The purpose of this essay is to set forth briefly the way in which the notions of the herd have been accumulated. This seems to me the best, easiest, and least invidious educational device for cultivating a proper distrust for the older notions on which we still continue to rely.
The "real" reasons, which explain how it is we happen to hold a particular belief, are chiefly historical. Our most important opinions—those, for example, having to do with traditional, religious, and moral convictions, property rights, patriotism, national honor, the state, and indeed all the assumed foundations of society—are, as I have already suggested, rarely the result of reasoned consideration, but of unthinking absorption from the social environment in which we live. Consequently, they have about them a quality of "elemental certitude", and we especially resent doubt or criticism cast upon them. So long, however, as we revere the whisperings of the herd, we are obviously unable to examine them dispassionately and to consider to what extent they are suited to the novel conditions and social exigencies in which we find ourselves to-day.
The "real" reasons for our beliefs, by making clear their origins and history, can do much to dissipate this emotional blockade and rid us of our prejudices and preconceptions. Once this is done and we come critically to examine our traditional beliefs, we may well find some of them sustained by experience and honest reasoning, while others must be revised to meet new conditions and our more extended knowledge. But only after we have undertaken such a critical examination in the light of experience and modern knowledge, freed from any feeling of "primary certitude", can we claim that the "good" are also the "real" reasons for our opinions.
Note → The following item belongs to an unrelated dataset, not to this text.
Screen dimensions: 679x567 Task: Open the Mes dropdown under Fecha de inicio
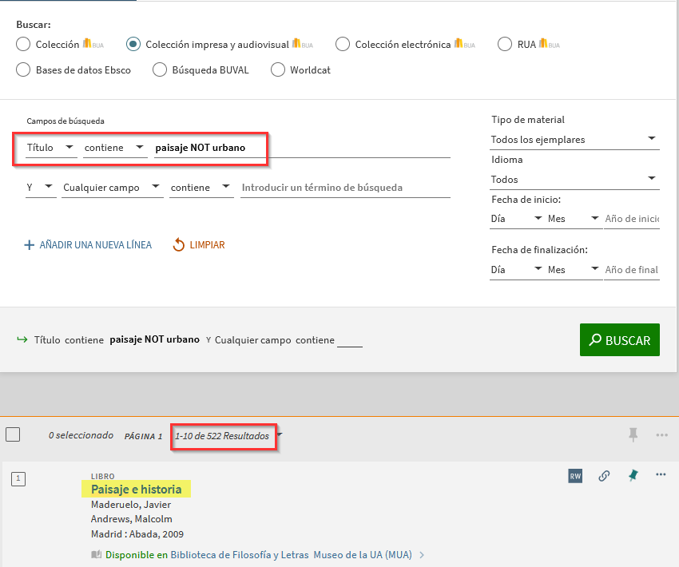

I do not flatter myself that this general show-up of man's thought through the ages will cure myself or others of carelessness in adopting ideas, or of unseemly heat in defending them just because we have adopted them. But if the considerations which I propose to recall are really incorporated into our thinking and are permitted to establish our general outlook on human affairs, they will do much to relieve the imaginary obligation we feel in regard to traditional sentiments and ideals. Few of us are capable of engaging in creative thought, but some of us can at least come to distinguish it from other and inferior kinds of thought and accord to it the esteem that it merits as the greatest treasure of the past and the only hope of the future.
NOTES.
[2] The poet-clergyman, John Donne, who lived in the time of James I, has given a beautifully honest picture of the doings of a saint's mind: "I throw myself down in my chamber and call in and invite God and His angels thither, and when they are there I neglect God and His angels for the noise of a fly, for the rattling of a coach, for the whining of a door. I talk on in the same posture of praying, eyes lifted up, knees bowed down, as though I prayed to God, and if God or His angels should ask me when I thought last of God in that prayer I cannot tell. Sometimes I find that I had forgot what I was about, but when I began to forget it I cannot tell. A memory of yesterday's pleasures, a fear of to-morrow's dangers, a straw under my knee, a noise in mine ear, a light in mine eye, an anything, a nothing, a fancy, a chimera in my brain troubles me in my prayer."—Quoted by ROBERT LYND, The Art of Letters, pp. 46-47.
[3] Instincts of the Herd, p. 44.
[4] Diogenes Laertius, book v.
[5] Reconstruction in Philosophy.
[6] The Place of Science in Modern Civilization.